Ein Banker kauft die Ware, lässt sie im Lager, weil Pries zu niedrig. Verkauft später, aber Länder sterben Hunger. Problem für mich ist, was hat Banker erschaffen? NICHTS.
Wer nicht wirklich was erSCHAFFT, sollte damit nicht NG verdienen, das ist das ganze Problem.

aluisio_azevedo Avatar
aluisio_azevedo:#99924

>>99919
Ist richtig - aber schwieriger Sachverhalt.

Denn damit bist du in gewisser Weise auch schon in der Marktfreiheitsdebatte drin.

Wenn Bernd sich heute normalpreisig eine Schallplatte kauft oder eine Malerei, und in 25 Jahren sich die Sammler drum reissen und mit dicksten Scheinchen rumwedeln, und Bernd dann für übelste Summe verkauft, dann hat Bernd da ja auch nichts dafür geleistet, sondern es einfach eben nur gehabt und jetzt da gehabt.

Könnte auch wer sagen: Ungerecht.

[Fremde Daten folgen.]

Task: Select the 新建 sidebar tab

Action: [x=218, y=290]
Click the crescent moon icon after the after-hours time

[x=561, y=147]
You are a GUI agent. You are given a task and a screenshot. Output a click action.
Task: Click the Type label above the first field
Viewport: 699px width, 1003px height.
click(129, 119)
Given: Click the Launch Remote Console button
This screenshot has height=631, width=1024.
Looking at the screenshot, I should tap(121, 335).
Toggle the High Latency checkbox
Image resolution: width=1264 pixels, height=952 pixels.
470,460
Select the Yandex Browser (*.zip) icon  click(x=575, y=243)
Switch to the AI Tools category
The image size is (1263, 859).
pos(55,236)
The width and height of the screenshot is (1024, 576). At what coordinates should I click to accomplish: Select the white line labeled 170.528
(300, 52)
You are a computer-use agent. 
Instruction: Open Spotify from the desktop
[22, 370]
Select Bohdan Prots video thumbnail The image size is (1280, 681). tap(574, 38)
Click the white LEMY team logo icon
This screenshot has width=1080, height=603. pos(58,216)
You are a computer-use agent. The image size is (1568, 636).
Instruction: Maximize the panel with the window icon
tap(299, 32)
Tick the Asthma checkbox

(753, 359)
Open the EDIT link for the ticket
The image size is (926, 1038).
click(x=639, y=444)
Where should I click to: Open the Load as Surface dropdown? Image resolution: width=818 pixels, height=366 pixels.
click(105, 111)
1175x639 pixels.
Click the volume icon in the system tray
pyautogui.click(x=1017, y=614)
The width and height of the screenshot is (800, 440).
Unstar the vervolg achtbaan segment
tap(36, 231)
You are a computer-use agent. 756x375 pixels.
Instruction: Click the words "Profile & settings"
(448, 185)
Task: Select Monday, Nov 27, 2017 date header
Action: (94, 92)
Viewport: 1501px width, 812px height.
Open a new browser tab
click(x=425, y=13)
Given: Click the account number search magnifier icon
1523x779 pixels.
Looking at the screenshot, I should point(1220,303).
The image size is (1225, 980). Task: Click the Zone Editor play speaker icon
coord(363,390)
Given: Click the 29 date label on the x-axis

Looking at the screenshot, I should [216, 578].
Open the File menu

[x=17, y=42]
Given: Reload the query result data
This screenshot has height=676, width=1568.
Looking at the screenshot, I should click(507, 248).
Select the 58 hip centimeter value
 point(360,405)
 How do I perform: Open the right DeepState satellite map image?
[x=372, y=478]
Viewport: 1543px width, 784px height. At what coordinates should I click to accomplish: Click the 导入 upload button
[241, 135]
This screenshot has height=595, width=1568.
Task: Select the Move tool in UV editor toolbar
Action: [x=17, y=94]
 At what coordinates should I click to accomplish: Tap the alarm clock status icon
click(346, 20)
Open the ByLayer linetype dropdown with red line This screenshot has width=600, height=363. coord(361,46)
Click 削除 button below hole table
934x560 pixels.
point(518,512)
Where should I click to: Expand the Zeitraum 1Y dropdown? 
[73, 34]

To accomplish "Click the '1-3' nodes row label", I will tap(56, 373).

Darf Bernd nur zu dem Preis verkaufen, den er selbst für bezahlt hat.

Hätte Bernd nicht unbedingt Problem mit, und man könnte ja auch Gesetze machen, die das Vorhalten von Nahrungsmittel unter schwere Strafe stellt.
Wäre aber auf jeden Fall Markteingriff und einige hier würden da dolle rumheulen.

Eventuell argumentieren die aber auch, dass durch die Lagerung auch der Wert sinkt.
Bei Lebensmitteln z.B. die Genießbarkeit, oder bei Geräten die Aktualität, o.ä.

Eventuell könnte man den Bänker auch als Verwalter betrachten und definieren.
Wo das Problem dann weniger das ist, DASS er verwaltet, sondern welchen Lohn er sich dafür in Rechnung stellt.

Ein Anschnur-Laden hat ja auch Lagerungskosten, die mit auf den Produktverkaufspreis fließen und eingerechnet sind.

Letztlich wohl alles auch bloß eine Verhältnisfrage, denn z.B. der Zins ist ja viel weniger das Problem als vielmehr der Zinseszins.
Und das Geldhorten an sich auch nicht die Sache ist, sondern um welche Summen in welcher Größe es da geht.